### Input material
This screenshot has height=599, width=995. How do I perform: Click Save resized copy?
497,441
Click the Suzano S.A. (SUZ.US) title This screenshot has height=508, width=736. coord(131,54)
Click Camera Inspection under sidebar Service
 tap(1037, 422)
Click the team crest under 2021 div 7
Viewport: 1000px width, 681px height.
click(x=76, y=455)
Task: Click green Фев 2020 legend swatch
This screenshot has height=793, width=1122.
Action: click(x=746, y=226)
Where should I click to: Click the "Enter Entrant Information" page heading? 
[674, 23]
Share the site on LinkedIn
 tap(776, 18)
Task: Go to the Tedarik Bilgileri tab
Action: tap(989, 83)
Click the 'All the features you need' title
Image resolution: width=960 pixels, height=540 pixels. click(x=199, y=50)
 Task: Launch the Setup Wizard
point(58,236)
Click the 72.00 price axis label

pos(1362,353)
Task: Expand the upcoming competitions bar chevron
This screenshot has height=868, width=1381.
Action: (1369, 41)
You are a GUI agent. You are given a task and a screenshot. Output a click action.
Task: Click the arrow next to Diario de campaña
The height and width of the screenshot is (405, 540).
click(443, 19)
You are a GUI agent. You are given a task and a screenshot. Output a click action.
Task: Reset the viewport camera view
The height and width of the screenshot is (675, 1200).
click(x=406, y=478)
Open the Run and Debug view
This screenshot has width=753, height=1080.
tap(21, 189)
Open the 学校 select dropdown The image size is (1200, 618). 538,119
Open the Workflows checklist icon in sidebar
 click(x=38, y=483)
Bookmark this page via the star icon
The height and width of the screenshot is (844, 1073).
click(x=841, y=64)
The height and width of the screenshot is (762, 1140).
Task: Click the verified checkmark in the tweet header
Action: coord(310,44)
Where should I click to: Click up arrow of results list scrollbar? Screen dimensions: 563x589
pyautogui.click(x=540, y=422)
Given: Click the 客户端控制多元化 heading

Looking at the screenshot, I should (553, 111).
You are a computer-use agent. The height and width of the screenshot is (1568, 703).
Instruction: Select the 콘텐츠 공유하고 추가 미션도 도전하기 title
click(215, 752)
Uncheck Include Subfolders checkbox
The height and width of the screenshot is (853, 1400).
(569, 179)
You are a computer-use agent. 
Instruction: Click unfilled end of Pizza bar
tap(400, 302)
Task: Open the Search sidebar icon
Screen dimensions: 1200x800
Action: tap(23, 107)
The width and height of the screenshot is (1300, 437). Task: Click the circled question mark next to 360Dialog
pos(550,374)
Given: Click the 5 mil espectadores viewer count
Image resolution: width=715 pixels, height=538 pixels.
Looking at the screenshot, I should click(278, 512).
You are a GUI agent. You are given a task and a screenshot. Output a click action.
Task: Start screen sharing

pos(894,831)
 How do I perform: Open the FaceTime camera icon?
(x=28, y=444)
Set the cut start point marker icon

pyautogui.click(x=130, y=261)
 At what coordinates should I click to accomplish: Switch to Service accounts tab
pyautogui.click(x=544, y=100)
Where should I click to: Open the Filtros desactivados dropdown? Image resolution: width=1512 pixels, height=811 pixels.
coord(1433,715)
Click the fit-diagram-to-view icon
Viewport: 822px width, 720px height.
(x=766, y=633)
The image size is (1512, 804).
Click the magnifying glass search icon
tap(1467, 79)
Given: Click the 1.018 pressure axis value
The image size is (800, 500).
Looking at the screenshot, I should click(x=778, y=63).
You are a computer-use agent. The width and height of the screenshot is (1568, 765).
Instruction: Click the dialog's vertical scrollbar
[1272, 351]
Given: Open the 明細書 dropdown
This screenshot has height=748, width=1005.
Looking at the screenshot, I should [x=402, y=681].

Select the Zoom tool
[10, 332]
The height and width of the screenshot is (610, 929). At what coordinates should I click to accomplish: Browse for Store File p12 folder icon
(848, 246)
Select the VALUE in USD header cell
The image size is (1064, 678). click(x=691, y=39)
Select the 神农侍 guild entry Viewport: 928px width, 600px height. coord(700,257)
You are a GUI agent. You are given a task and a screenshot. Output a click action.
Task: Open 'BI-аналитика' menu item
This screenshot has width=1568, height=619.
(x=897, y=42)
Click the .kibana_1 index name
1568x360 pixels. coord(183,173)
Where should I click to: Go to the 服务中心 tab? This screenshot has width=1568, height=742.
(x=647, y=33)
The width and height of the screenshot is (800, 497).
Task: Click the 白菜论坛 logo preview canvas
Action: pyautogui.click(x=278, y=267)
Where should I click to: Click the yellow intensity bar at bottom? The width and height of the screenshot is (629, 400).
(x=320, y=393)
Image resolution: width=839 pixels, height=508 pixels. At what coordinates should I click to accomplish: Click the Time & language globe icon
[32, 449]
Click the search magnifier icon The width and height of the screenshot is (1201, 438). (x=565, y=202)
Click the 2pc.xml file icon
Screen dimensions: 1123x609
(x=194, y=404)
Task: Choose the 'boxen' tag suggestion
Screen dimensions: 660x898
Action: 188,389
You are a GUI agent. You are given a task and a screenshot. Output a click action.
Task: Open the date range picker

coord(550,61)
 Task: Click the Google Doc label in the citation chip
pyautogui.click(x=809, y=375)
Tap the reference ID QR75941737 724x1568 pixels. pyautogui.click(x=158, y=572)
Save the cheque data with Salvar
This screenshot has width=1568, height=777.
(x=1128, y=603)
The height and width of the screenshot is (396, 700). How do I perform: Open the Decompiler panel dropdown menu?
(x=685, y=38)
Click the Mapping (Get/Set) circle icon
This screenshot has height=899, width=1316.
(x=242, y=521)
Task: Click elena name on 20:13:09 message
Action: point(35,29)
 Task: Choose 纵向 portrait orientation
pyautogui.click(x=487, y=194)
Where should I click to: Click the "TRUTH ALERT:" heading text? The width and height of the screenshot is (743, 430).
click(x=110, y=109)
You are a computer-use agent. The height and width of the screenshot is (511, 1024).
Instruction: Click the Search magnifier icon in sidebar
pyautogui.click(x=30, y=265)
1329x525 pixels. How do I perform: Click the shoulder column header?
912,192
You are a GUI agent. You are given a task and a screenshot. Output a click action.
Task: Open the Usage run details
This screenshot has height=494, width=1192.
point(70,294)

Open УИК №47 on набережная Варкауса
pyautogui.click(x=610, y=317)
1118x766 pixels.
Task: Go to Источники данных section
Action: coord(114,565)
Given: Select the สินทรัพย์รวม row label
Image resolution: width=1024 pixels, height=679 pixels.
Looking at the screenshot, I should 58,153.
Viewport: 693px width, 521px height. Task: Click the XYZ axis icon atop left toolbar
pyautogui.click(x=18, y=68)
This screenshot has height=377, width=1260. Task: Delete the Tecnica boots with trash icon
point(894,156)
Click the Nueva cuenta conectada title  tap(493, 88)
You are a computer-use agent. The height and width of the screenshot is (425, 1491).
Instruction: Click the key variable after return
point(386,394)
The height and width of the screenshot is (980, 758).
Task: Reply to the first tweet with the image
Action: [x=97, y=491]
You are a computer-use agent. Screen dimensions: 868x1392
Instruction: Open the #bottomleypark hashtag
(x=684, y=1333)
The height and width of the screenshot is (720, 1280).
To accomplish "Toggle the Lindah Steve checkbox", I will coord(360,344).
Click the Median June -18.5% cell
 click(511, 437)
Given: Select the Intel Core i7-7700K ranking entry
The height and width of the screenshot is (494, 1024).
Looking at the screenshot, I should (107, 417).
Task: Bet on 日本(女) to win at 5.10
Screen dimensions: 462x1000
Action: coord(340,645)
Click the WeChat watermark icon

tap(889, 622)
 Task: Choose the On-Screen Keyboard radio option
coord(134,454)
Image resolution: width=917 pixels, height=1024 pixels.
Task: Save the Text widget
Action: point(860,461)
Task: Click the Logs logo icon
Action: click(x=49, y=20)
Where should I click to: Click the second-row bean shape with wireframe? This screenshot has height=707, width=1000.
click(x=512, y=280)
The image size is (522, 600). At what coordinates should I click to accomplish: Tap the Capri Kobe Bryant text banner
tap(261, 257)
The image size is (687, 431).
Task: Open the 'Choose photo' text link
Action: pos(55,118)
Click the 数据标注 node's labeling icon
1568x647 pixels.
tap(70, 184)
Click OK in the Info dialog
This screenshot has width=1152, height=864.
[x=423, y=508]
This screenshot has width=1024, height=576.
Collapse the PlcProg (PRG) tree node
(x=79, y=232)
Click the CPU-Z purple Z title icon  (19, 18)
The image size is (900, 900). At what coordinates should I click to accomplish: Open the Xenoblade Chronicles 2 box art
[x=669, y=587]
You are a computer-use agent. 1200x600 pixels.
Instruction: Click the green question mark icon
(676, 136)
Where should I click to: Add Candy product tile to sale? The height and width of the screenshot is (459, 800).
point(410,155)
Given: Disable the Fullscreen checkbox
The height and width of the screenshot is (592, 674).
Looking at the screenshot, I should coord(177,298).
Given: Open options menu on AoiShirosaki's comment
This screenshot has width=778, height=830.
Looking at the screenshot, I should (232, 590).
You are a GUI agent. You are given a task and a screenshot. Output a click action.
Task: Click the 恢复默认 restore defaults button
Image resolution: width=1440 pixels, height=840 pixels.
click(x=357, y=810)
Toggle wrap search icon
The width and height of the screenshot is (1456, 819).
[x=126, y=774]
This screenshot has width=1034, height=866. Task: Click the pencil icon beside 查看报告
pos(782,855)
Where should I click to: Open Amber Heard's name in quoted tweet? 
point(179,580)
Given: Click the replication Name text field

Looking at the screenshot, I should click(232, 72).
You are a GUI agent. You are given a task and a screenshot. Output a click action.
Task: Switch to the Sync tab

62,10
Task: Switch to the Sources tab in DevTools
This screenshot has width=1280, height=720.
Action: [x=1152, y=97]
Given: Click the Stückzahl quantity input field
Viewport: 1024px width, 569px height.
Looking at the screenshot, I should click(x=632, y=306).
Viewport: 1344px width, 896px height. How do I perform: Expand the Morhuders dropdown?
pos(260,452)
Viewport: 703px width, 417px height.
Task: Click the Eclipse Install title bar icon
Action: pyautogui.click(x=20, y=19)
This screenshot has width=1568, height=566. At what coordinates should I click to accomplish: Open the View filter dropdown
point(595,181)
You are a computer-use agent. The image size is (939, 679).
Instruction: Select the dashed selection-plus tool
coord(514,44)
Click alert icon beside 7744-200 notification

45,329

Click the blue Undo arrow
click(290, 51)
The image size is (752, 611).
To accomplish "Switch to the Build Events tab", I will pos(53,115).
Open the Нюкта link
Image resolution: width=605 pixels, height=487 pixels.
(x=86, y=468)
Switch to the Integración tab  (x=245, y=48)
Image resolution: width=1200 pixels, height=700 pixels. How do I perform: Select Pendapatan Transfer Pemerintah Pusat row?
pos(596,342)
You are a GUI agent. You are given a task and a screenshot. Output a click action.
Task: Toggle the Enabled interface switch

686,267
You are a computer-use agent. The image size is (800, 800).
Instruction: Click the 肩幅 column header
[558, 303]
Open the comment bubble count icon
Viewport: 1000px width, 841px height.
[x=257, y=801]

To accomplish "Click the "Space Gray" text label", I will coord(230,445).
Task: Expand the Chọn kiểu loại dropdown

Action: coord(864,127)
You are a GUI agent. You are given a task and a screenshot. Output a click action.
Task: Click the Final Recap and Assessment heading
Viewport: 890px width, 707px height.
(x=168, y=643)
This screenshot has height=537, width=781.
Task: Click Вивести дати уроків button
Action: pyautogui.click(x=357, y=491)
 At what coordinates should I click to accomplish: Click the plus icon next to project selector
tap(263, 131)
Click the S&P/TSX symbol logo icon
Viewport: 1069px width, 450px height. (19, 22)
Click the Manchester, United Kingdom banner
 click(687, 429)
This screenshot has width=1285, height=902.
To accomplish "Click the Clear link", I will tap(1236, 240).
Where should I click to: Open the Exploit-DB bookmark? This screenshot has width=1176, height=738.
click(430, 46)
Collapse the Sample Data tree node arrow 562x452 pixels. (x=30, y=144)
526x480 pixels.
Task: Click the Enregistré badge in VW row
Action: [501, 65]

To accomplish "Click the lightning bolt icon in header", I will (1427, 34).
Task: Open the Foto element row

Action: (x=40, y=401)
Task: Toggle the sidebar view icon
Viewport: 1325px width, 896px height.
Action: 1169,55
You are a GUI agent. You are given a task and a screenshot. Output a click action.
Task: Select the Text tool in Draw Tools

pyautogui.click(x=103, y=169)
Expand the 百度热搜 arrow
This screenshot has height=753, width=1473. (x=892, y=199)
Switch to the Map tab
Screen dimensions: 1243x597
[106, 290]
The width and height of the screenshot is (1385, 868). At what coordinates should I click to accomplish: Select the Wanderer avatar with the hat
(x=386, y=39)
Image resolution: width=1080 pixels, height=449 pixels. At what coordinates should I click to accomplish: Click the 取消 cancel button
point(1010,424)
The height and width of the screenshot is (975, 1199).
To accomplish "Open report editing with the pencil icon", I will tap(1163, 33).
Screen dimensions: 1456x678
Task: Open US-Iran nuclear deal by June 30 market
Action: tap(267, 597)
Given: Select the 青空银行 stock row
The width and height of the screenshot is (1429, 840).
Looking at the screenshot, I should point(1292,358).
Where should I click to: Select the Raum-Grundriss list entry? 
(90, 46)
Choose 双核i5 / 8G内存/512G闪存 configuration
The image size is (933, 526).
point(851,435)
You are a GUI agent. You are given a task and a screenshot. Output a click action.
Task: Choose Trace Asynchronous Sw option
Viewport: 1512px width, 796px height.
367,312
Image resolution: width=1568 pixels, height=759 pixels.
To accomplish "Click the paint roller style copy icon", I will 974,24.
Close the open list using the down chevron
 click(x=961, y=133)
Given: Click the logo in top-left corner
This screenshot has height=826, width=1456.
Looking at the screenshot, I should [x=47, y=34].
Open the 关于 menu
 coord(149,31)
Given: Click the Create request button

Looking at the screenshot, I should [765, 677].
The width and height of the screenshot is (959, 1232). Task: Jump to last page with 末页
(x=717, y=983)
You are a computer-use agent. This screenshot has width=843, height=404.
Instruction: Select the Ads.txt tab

### How to complete this task
In the records above, find the lines containing "comment" and copy them.

### Result of the exercise
Given: Open options menu on AoiShirosaki's comment
Open the comment bubble count icon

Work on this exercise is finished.